• _Task statement_: Transcribe exactly the line that contains "HP Official Site (404, 118)" and every line below it in the listing, through the last, and no other lines.

• _Supplied data_:

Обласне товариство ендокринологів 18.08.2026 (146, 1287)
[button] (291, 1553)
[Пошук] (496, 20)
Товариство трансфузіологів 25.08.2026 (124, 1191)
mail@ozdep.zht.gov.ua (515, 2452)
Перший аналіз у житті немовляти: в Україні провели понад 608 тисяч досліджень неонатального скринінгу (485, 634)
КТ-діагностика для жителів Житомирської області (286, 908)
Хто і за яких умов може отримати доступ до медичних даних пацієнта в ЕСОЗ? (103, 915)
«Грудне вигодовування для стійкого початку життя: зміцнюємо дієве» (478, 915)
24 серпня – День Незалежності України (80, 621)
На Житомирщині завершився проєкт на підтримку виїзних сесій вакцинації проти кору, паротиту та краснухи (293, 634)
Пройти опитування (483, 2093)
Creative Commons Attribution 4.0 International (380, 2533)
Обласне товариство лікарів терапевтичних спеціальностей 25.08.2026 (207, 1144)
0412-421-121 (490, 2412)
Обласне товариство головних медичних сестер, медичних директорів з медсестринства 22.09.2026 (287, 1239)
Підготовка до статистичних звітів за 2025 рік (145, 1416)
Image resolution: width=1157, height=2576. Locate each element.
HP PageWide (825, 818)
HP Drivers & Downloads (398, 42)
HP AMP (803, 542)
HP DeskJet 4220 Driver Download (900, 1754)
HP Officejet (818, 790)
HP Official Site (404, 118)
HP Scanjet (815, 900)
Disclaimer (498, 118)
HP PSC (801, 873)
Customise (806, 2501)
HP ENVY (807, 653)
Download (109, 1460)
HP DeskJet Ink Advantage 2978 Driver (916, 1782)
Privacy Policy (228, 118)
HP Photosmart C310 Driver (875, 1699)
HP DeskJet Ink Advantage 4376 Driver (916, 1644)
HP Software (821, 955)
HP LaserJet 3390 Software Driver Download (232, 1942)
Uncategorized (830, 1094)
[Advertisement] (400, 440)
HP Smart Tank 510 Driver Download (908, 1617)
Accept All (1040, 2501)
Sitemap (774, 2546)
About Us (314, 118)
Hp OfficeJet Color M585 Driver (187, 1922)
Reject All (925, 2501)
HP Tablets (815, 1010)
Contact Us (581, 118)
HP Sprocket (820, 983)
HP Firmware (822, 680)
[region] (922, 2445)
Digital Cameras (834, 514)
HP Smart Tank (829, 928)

• _Completed exercise_:
HP Official Site (404, 118)
HP Scanjet (815, 900)
Disclaimer (498, 118)
HP PSC (801, 873)
Customise (806, 2501)
HP ENVY (807, 653)
Download (109, 1460)
HP DeskJet Ink Advantage 2978 Driver (916, 1782)
Privacy Policy (228, 118)
HP Photosmart C310 Driver (875, 1699)
HP DeskJet Ink Advantage 4376 Driver (916, 1644)
HP Software (821, 955)
HP LaserJet 3390 Software Driver Download (232, 1942)
Uncategorized (830, 1094)
[Advertisement] (400, 440)
HP Smart Tank 510 Driver Download (908, 1617)
Accept All (1040, 2501)
Sitemap (774, 2546)
About Us (314, 118)
Hp OfficeJet Color M585 Driver (187, 1922)
Reject All (925, 2501)
HP Tablets (815, 1010)
Contact Us (581, 118)
HP Sprocket (820, 983)
HP Firmware (822, 680)
[region] (922, 2445)
Digital Cameras (834, 514)
HP Smart Tank (829, 928)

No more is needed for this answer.